Leah Pais

Personal information
- Full name: Leah Maryann Pais
- Date of birth: November 8, 2001 (age 24)
- Place of birth: Mississauga, Ontario, Canada
- Height: 5 ft 4 in (1.63 m)
- Positions: Midfielder; forward;

Youth career
- Mississauga Falcons SC
- 0000–2015: Brampton Brams United
- 2016–2018: Vaughan Azzurri

College career
- Years: Team / Apps / (Gls)
- 2019: Albany Great Danes / 14 / (5)
- 2020–2022: Pittsburgh Panthers / 56 / (17)
- 2023: Florida State Seminoles / 17 / (2)

Senior career*
- Years: Team / Apps / (Gls)
- 2017–2019: Vaughan Azzurri / 21 / (13)
- 2022–2023: Vaughan Azzurri / 24 / (21)
- 2024: Þróttur / 15 / (2)
- 2025: AFC Toronto / 0 / (0)

= Leah Pais =

Canadian soccer player (born 2001)

Leah Maryann Pais (born November 8, 2001) is a Canadian soccer player.

==Early life==
Pais began playing youth soccer at age five or six and played with the Ontario provincial team from age 14 to 16. She played youth soccer with Mississauga Falcons SC and Brampton Brams United, before later joining Vaughan Azzurri, winning the 2018 U18 Ontario Cup.

==College career==
In 2019, Pais began attending the University at Albany, SUNY, where she played for the women's soccer team. She made her collegiate debut on August 22 against the Oklahoma Sooners. She scored her first career goal on September 25 in a 1-1 draw against the Siena Saints. In late October 2019, she was named the America East Conference Rookie of the Week. At the end of the season, she was named the America East Rookie of the Year and was named to the America East All-Rookie Team.

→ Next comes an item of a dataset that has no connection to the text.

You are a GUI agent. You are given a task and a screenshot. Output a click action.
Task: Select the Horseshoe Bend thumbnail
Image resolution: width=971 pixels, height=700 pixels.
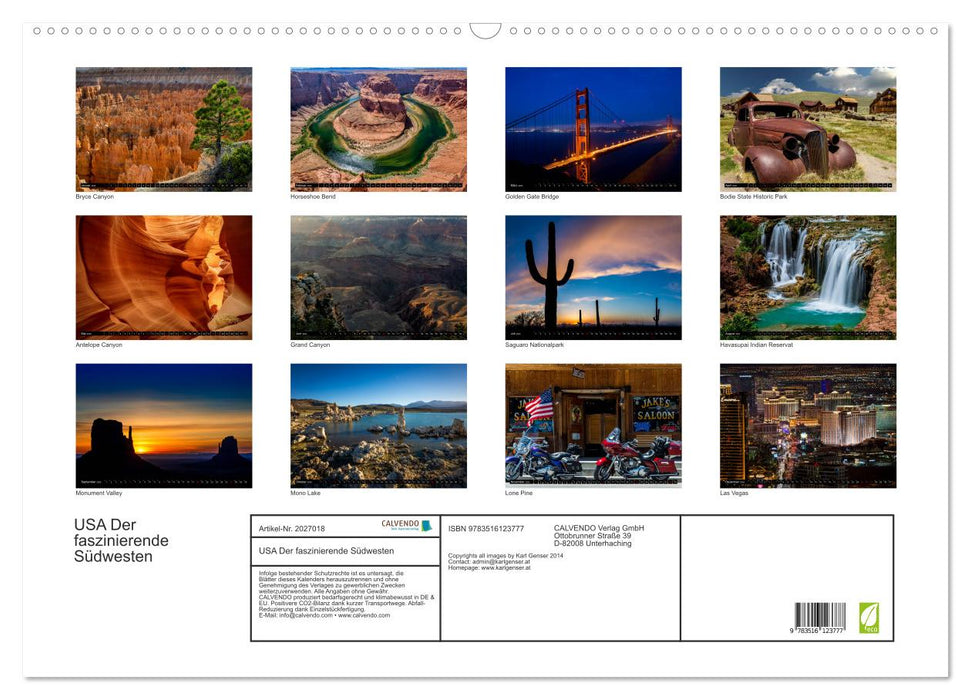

In 2020, she transferred to the University of Pittsburgh to play for the women's soccer team. She made her debut on September 10 in the season opener against the Appalachian State Mountaineers, scoring two goals and adding an assist in a 4-0 victory. After scoring another goal in the next match, she was named the school's Student-Athlete of the Week. In September 2022, she was again earned the school's top performer of the week honour. In 2020 and 2022, she was named to the ACC Academic Honor Roll and was named to the ACC All-Academic Team in 2022.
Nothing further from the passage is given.